Lorsque les Oregoniens ont voté en 2020 pour la Measure 110, qui a décriminalisé la possession de petites quantités de drogues, ils n’ont pas rejeté la sécurité publique. Plutôt, ils ont opté pour un changement audacieux et humain : traiter la consommation de drogues comme une question de santé publique plutôt que comme une question criminelle. La question qui s’est posée depuis est : ce changement a-t-il involontairement conduit à plus de criminalité ou de surdoses ?

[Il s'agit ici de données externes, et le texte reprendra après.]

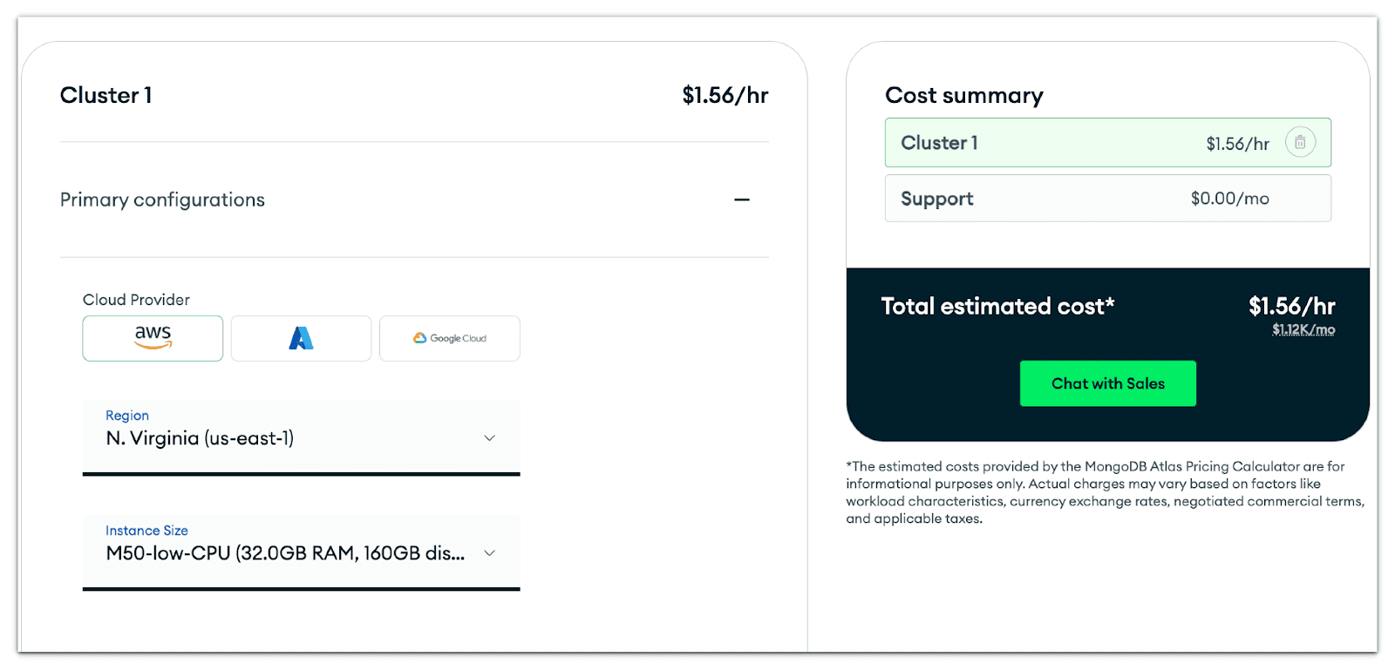This screenshot has width=1395, height=671.
Task: Click the trash bin in the Cluster 1 row
Action: click(x=1300, y=142)
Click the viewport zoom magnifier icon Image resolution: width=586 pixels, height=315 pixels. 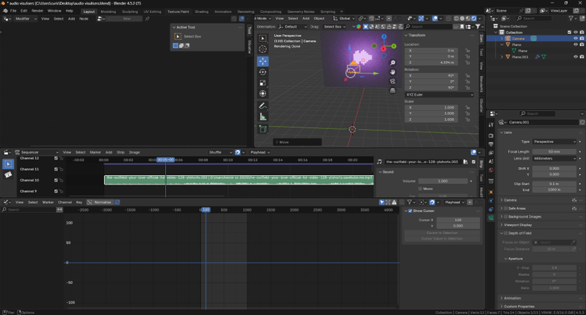[x=393, y=63]
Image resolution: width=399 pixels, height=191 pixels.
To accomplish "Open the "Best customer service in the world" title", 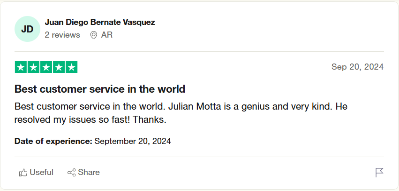I will point(100,89).
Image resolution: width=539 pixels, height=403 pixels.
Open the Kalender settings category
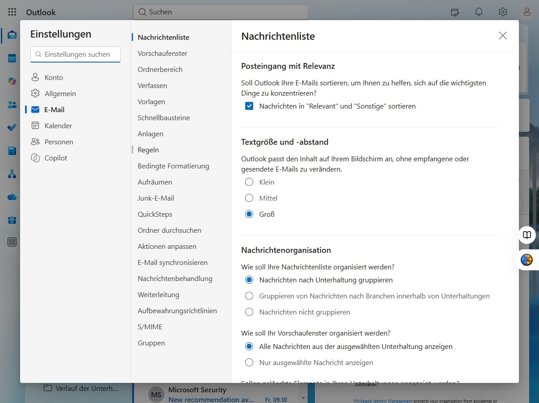pos(58,126)

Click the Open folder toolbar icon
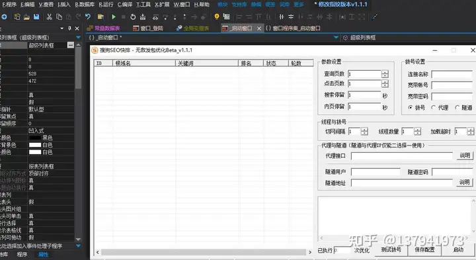[26, 17]
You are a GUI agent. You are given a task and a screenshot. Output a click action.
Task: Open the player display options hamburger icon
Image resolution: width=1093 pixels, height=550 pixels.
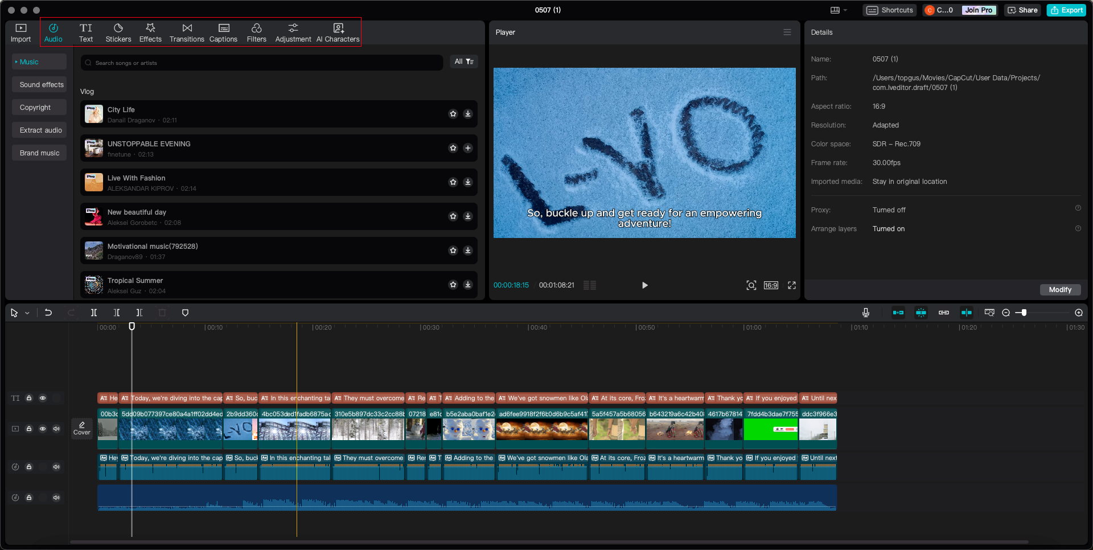(x=787, y=32)
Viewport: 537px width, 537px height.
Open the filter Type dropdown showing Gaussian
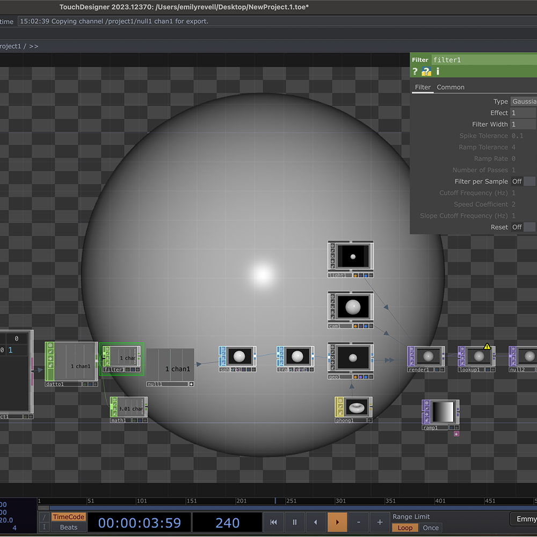point(524,101)
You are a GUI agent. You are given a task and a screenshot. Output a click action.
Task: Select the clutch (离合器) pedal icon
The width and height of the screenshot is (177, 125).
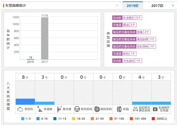59,109
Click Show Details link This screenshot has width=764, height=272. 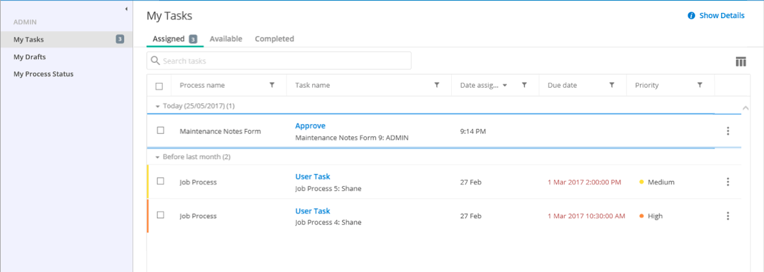[721, 16]

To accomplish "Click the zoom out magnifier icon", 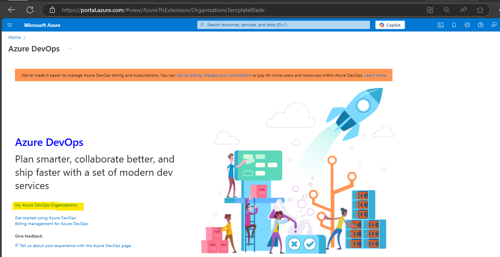I will tap(447, 10).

Une nouvelle étude puissante étude1 de l’Université d’État de Portland, Département de criminologie et de justice pénale, jette une lumière critique sur ce débat. En partenariat avec l’Institut national de justice, les chercheurs ont examiné les impacts d’une séquence de réformes de politiques de drogues d’une décennie, de la mesure de « réinvestissement dans la justice » de 2013 pour réduire les peines pour le cannabis, à la « défélonisation » de certaines felonies de drogues en 2017, jusqu’à la décriminalisation complète de la Measure 110 en 2021. Le verdict ? Il y a peu de preuves que la décriminalisation ait conduit à la criminalité ou aux décès par surdose. Au lieu de cela, ce sont les perturbations sismiques de la pandémie de COVID-19 et l’inondation de fentanyl qui ont modifié le profil de sécurité publique de l’Oregon.
Vue d’ensemble des changements de politique
- Réinvestissement dans la justice (2013) : En réduisant les peines minimales obligatoires pour le cannabis et en dévoyant les contrevenants de drogues de faible niveau vers la probation, l’Oregon a commencé à adoucir l’approche du système de justice pénale.
- Défélonsiation (2017) : La possession de quantités modérées de drogues de classe I et II (c’est-à-dire l’héroïne, la cocaïne) a été déclassée du statut de felony à celui de misdemeanor.
- Measure 110 (2021) : Une étape de transformation : la possession de drogues à petite échelle est devenue une infraction civile soumise à une amende et offrant un chemin alternatif vers les services de dépendance.
Ce que révèle l’étude de l’Université d’État de Portland
Malgré les discours contraires, les chercheurs ont constaté que la Measure 110 n’a pas causé l’augmentation de la criminalité ou des décès par surdose. Les tendances de la criminalité et des surdoses avaient déjà augmenté avant que la décriminalisation n’entre en vigueur. En fait, la COVID-19 s’est avérée un perturbateur bien plus important. Elle a déraillé les systèmes judiciaires, modifié les pratiques de maintien de l’ordre et faussé les statistiques de criminalité de manière erratique.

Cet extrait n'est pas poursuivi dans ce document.